You know stuff. I know stuff. We all know a lot of stuff.
What that stuff is and what is good and useful, is one thing; the other side of
that equation is what stuff is not worth saving.
I’m not talking about junk stashed in the attic or basement,
or (gasp!) the garage. Nope. I’m speaking of the stuff that makes us
knowledgeable. Something learned from living life. Something we do something
with to draw other conclusions, or make something.
A scrap of wood, a nail or two, and suddenly a shelf is
born. Or a lamp, a tool, or piece of art.
Something tangible from simply living life. Experiences. A
happening. The result noticed by the self. And then taken to another point of
development later.
Doctors do this in their medical careers. It is why it is
termed a ‘practice’. They learn by doing. By making deductions from available
facts, they make diagnoses of illness and disease. From that they devise
treatments to hopefully solve the problem. They learn from those results what
works and what doesn’t. eventually they encounter many different causes of the
same set of symptoms and learn how to discern differences among cases and
prescribe different treatments to best ease the symptoms and conquer the
disease. Practice, you see. It makes the doctor’s career a bit more perfect.

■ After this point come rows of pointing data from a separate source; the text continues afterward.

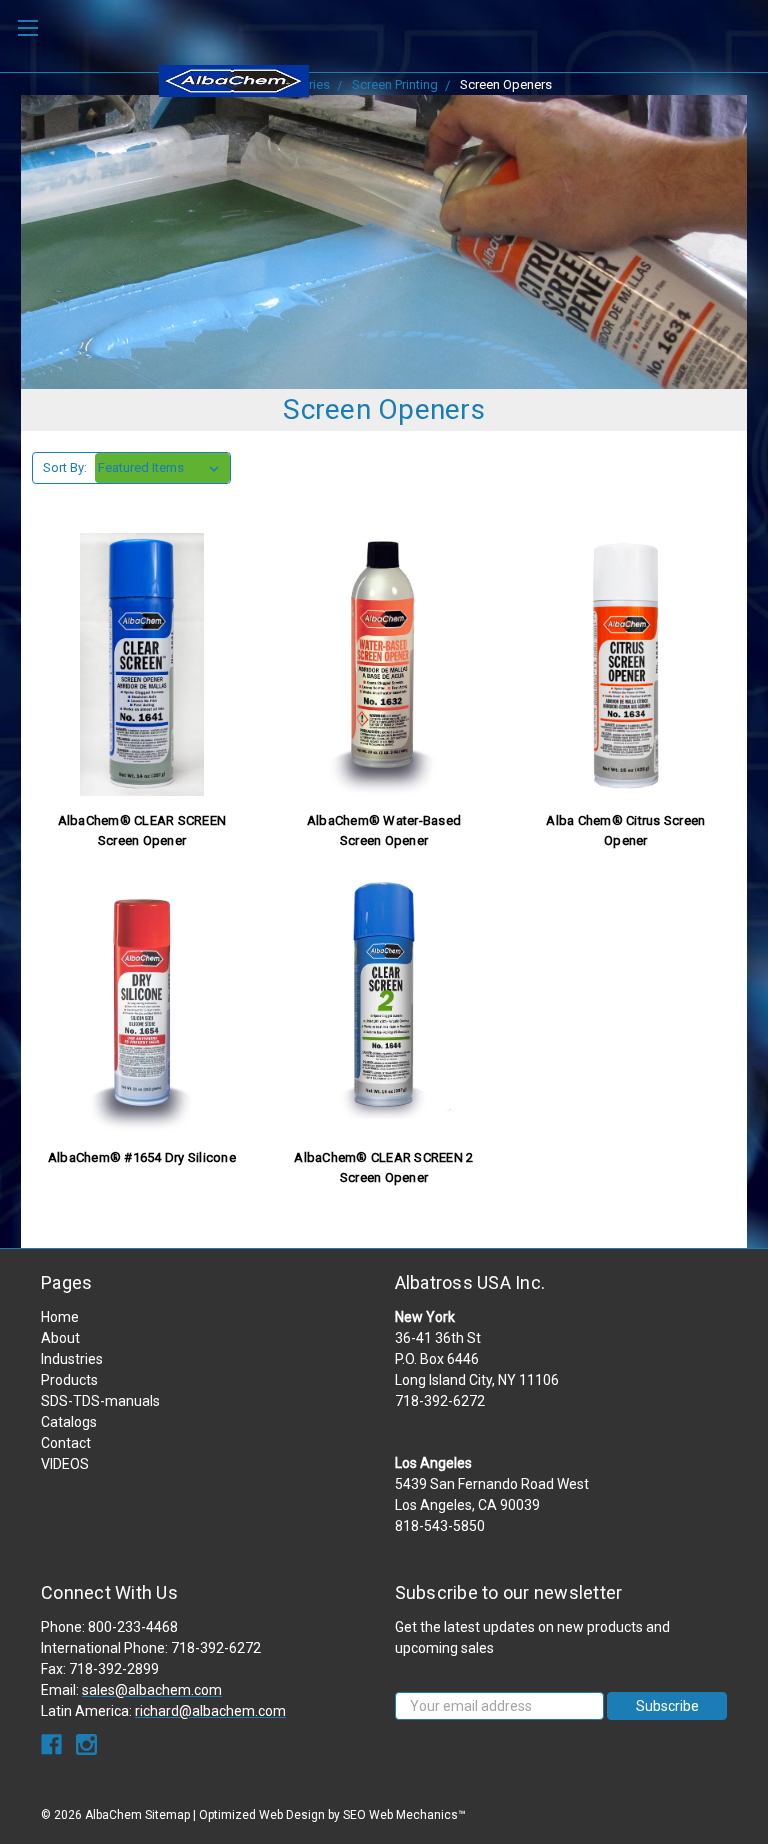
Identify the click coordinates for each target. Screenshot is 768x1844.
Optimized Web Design (262, 1815)
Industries (72, 1359)
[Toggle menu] (27, 27)
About (60, 1338)
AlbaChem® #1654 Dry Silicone (142, 1157)
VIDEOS (65, 1464)
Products (69, 1380)
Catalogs (69, 1422)
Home (60, 1317)
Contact (66, 1443)
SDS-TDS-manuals (100, 1401)
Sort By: (65, 467)
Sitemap (167, 1815)
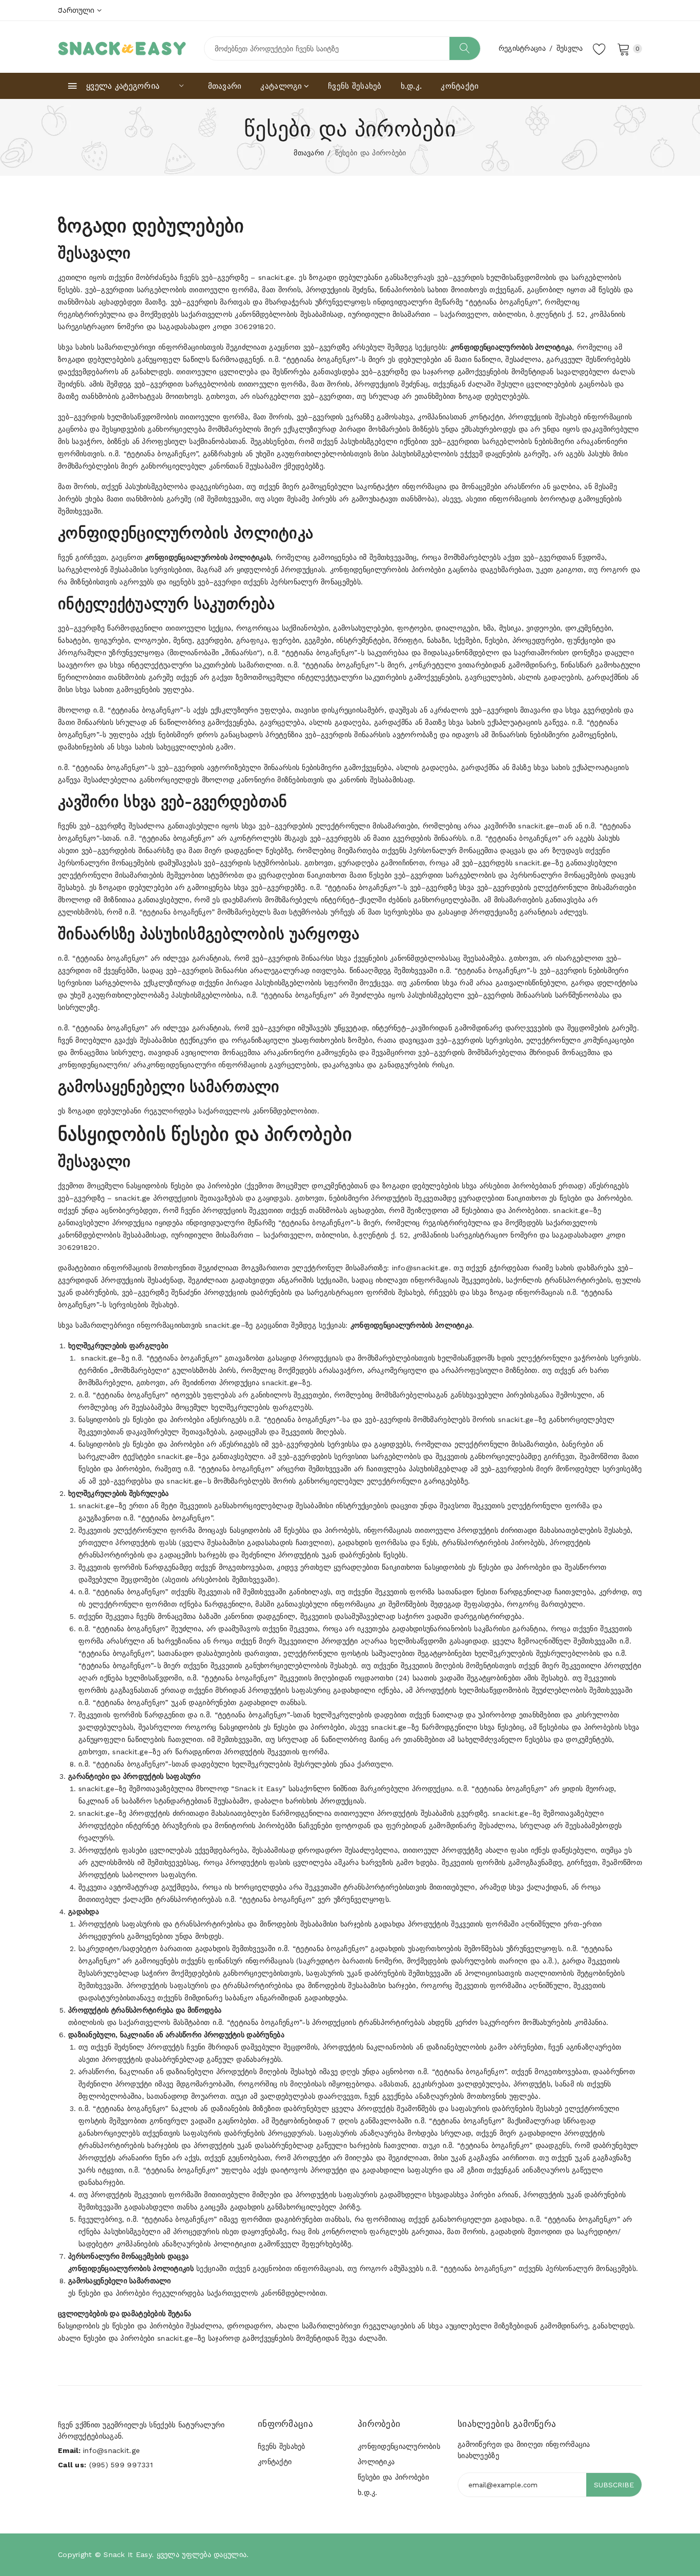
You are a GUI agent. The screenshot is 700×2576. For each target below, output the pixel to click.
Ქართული (77, 10)
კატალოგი (281, 86)
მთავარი (225, 86)
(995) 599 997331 (121, 2465)
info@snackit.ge (111, 2450)
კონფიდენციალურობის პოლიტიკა (399, 2454)
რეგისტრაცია (522, 48)
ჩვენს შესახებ (355, 86)
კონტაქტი (460, 86)
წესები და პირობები (393, 2477)
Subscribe (614, 2485)
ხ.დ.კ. (411, 86)
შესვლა (570, 48)
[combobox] (342, 48)
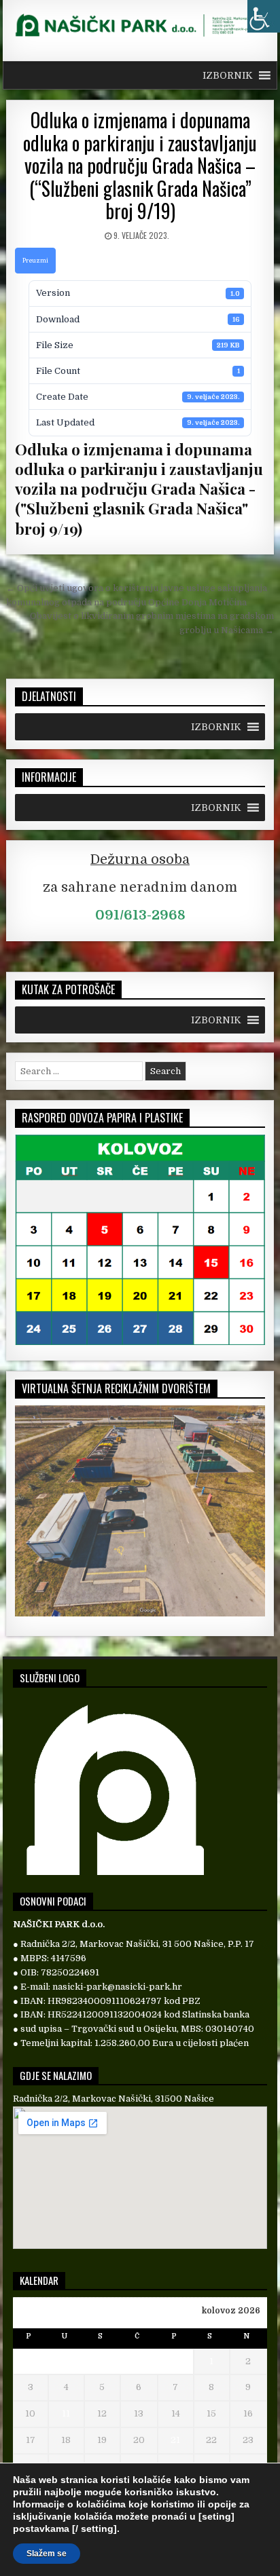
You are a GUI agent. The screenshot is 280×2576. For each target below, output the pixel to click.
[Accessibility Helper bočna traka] (263, 16)
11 (66, 2413)
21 (175, 2440)
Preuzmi (35, 260)
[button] (228, 75)
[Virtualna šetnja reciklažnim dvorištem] (140, 1613)
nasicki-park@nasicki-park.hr (117, 1987)
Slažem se (47, 2553)
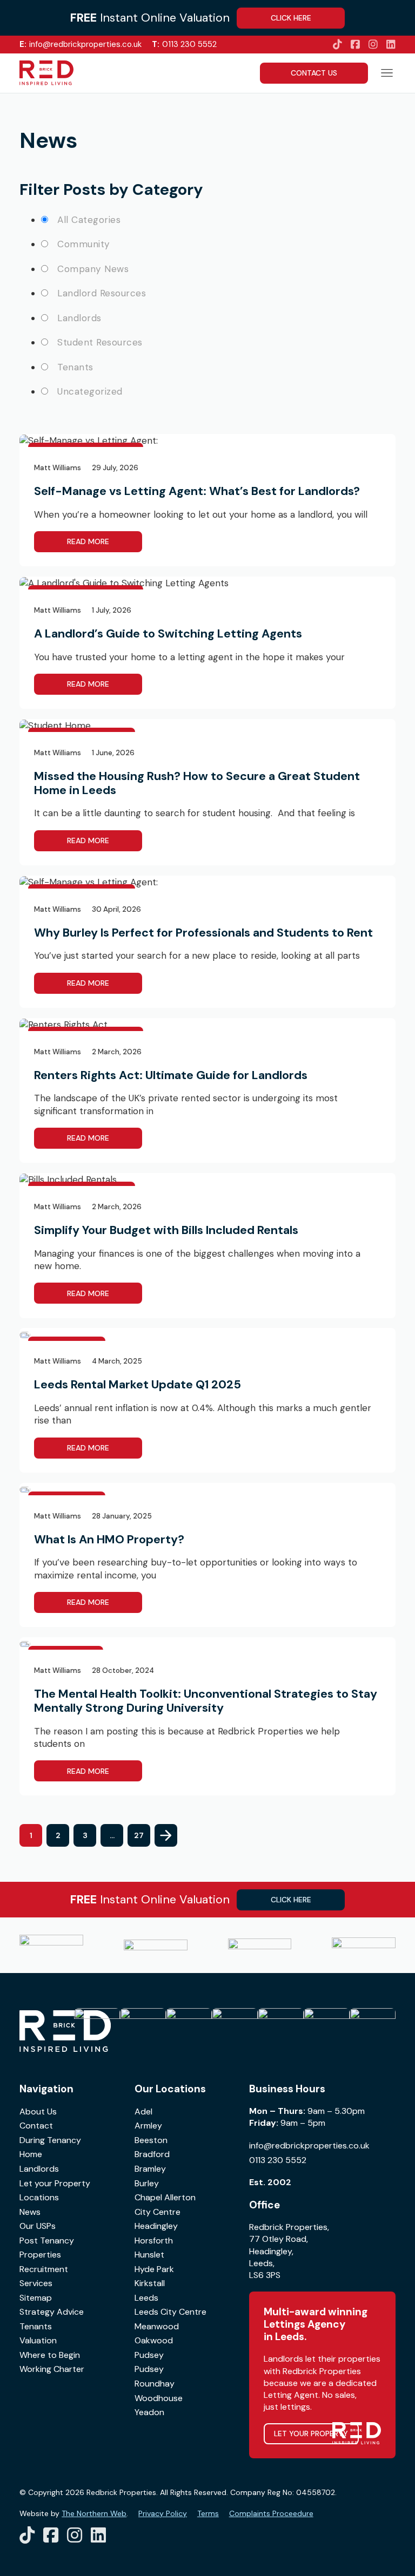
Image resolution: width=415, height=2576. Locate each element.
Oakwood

Scientists in a laboratory work a process similar
to that of a doctor. Only now the ‘symptoms’ are test cases of biological
matter and what chemicals or other external stimuli have an effect on the
matter and its ‘symptoms’. Working successive chains of tests with small
differences among them help the researcher learn more about both the matter and
the disease; and what might work long-term in controlling the disease and matter
issues.
Physicists do similar research tests in their labs. So too,
the engineer. And all the rest of the science disciplines.
In business, career people follow their own formulas of
success. Those with fresh ideas and deep commitment, try other ways to succeed
in business. Those who experiment find both success and failure; but it is the
succession of attempts at new methods that soon inform the courageous person
what works and what doesn’t. Examining notes of both the attempts and the
results should yield some information that offers predictable results. New
things are found only through trying different things for different results.
Doing the same thing over and over again will likely produce the same old
thing.
It is the new things we want to learn. This is the ‘stuff’
referred to at the beginning of this essay. Stuff like this is worth sharing
with others.
Teachers share stuff with students. In time the learning
process will hopefully motivate students to recognize moments of learning on
their own. Do this enough times and they become self-motivated learners. They
are set for a life of discovery.
Those of us who are retired after many years of living life
and earning a living, have much to share with those who have not yet learned
their stuff. We can shorten the cycle of stuff sharing. Will this empower the
younger people to seek more stuff and share it as well? We do not know this; we
can’t even predict this. Sharing depends on other social and psychological
gifts within the person. They may share freely or they may retain for their own
use the stuff they learn.
In time we can only hope that they will evolve into coaches,
mentors and teachers to others so those new generations can carry on to
discover more and enrich more lives.
The stuff we know is sharable. In fact, its truest value is
uncovered by sharing. We learn more about our stuff this way. We also help
others achieve more stuff.
Stuff. It’s good. Savor it and nurture it in others.
You’ll be glad you did. So will the rest of us.